Elle a conservé son manteau qui gonfle sa silhouette. L’a l’air d’une pute pauvre sur le retour, Marinette. Sa frite bouffie par les larmes ne ressemble vraiment plus à grand-chose. Elle renifle mais, franchement, elle aurait intérêt à se moucher carrément, because les fâcheux stalactites qui s’abandonnent de plus en plus. Une large goutte s’écrase sur la page de l’agenda ouvert à janvier. T’as une semaine sur deux pages et c’est couvert de brèves notations, soit à l’encre, soit au crayon. Le 28 janvier tombait un samedi. L’index dont le vernis rose-dentier s’écaille descend les heures. À partir de douze heures, c’est blanc, juste un nom est écrit en travers de l’après-midi : Saint-Troudhu.
— Ils étaient à la chasse en Solgone pour le week-end, déclare Marinette.
Et puis elle pousse un cri.
— Ça y est, je me souviens : l’un de leurs invités s’est tué en préparant son fusil pour le lendemain matin. À l’ Auberge des Chasseurs de Saint-Troudhu ! Du coup la partie de chasse a été annulée.
— Comment s’appelait cet invité ?
— Ah ! ça, je crois que je ne l’ai jamais su. C’était un type de Singapour, un Asiatique client du beau-père.
La chère âme !
Son chagrin n’aurait pas transformé son maquillage en infâme bouillasse, il est probable que je l’embrasserais.

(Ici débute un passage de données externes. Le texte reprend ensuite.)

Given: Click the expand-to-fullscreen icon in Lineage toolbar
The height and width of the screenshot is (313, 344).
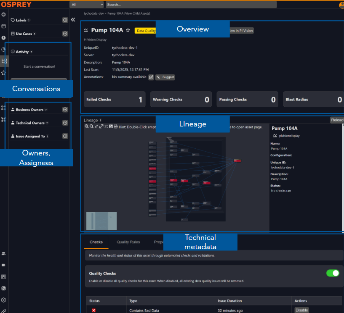Looking at the screenshot, I should (x=100, y=126).
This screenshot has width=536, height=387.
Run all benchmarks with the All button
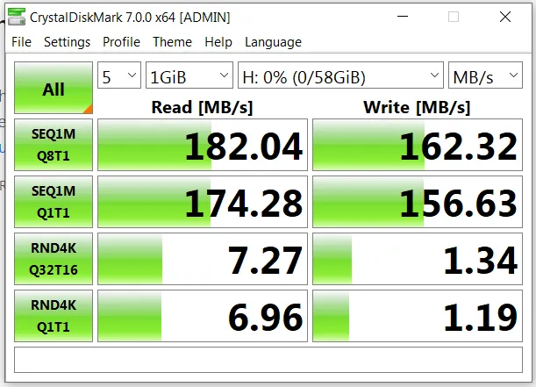pos(54,88)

Mme Bertrand, la patronne de l’ Auberge des Chasseurs (la maison a changé de raison sociale : jadis, elle s’appelait Le Relais des Chasseurs , mais à la mort des parents Bertrand, le mari de Gontrine Bertrand, un Italien naturalisé tant bien que mal français, a tenu à modifier l’enseigne, histoire d’établir son autorité ; comme quoi on trouve des cons même chez les Ritals !), est une personne fondante, trop blonde pour être en harmonie avec les poils de sa chatte, vêtue comme pour un dîner à la sous-préfecture, et qui s’y croit en plein. L’air condescendant, parlant d’elle à la troisième personne, se parfumant à seau pour camoufler les fragrances d’ail (un cuistot italoche, tu penses !), jouant même d’un face-à-main trouvé au grenier pour vérifier les papiers de ses clients ; bref : The classe !
Ma qualité de commissaire lui arrache une moue dubitative. Ici, on n’a rien à se reprocher, tant au plan fiscal, règlements de police, que culinaire. Quant à l’hygiène, « on pourrait manger par terre ». De la plus humble marmite jusqu’au cul de la patronne, tout est clean , fourbi, rutilant, impec, propre à la consommation.
— Je viens à propos de ce qui s’est passé ici le 28 janvier dernier, révélé-je-t-il.